## ACTION ITEM
From first line to last, give the records again word for word and omit the pictures.

## DATA IN THIS EXERCISE
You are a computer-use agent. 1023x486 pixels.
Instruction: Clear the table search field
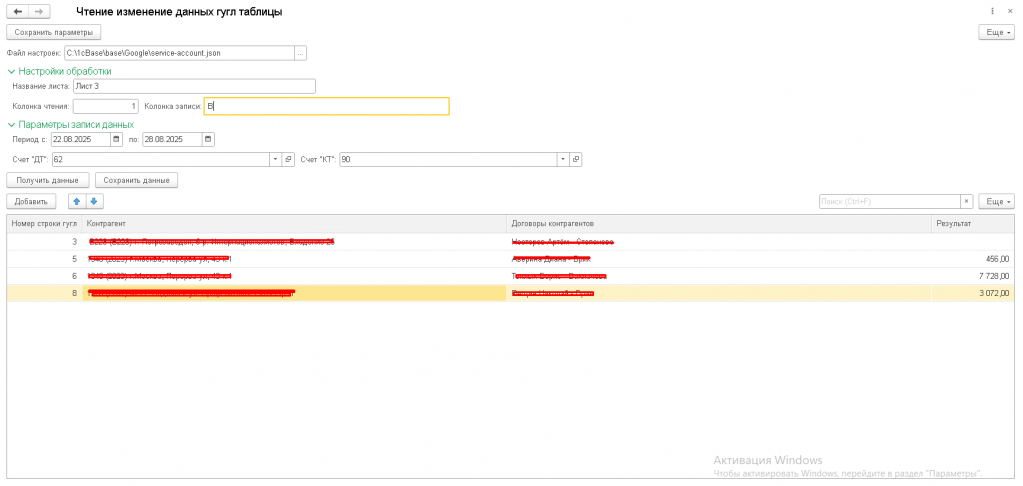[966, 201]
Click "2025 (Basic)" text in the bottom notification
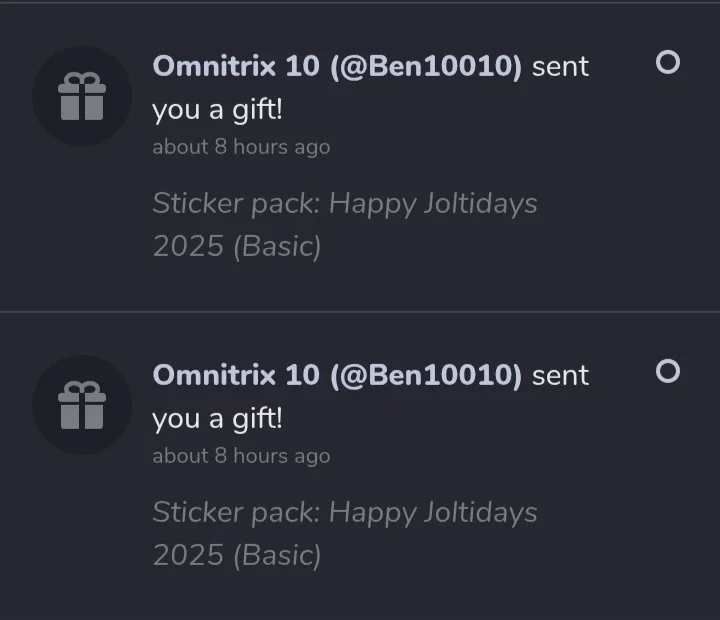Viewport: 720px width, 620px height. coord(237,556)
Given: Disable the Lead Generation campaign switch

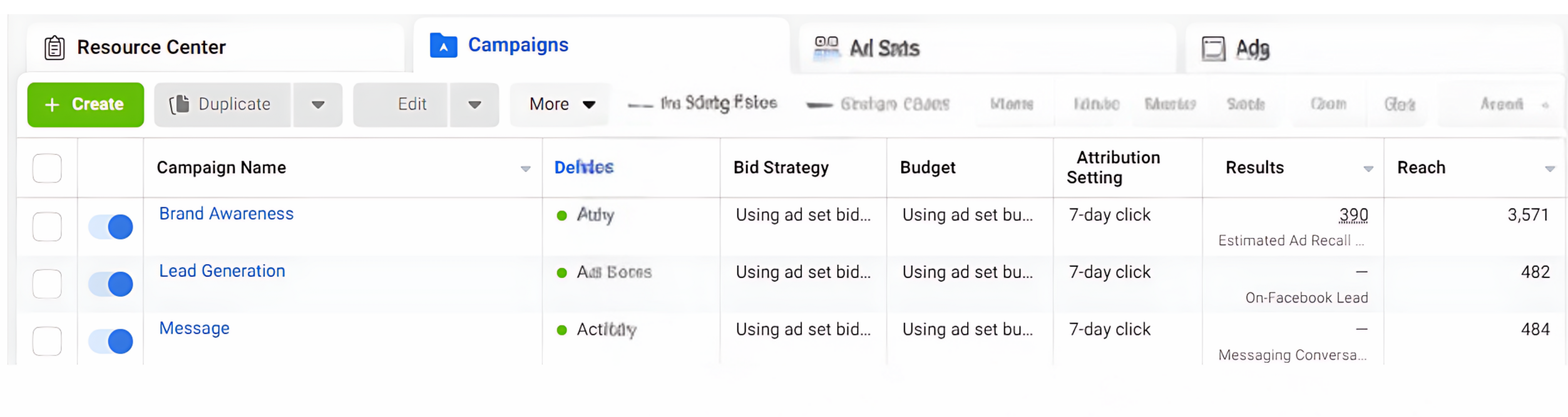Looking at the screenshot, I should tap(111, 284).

## RESPONSE AREA
You are a computer-use agent. 1023x486 pixels.
Instruction: Clear the table search field
[966, 201]
Click "2025 (Basic)" text in the bottom notification
Viewport: 720px width, 620px height. coord(237,556)
Given: Disable the Lead Generation campaign switch

Looking at the screenshot, I should tap(111, 284).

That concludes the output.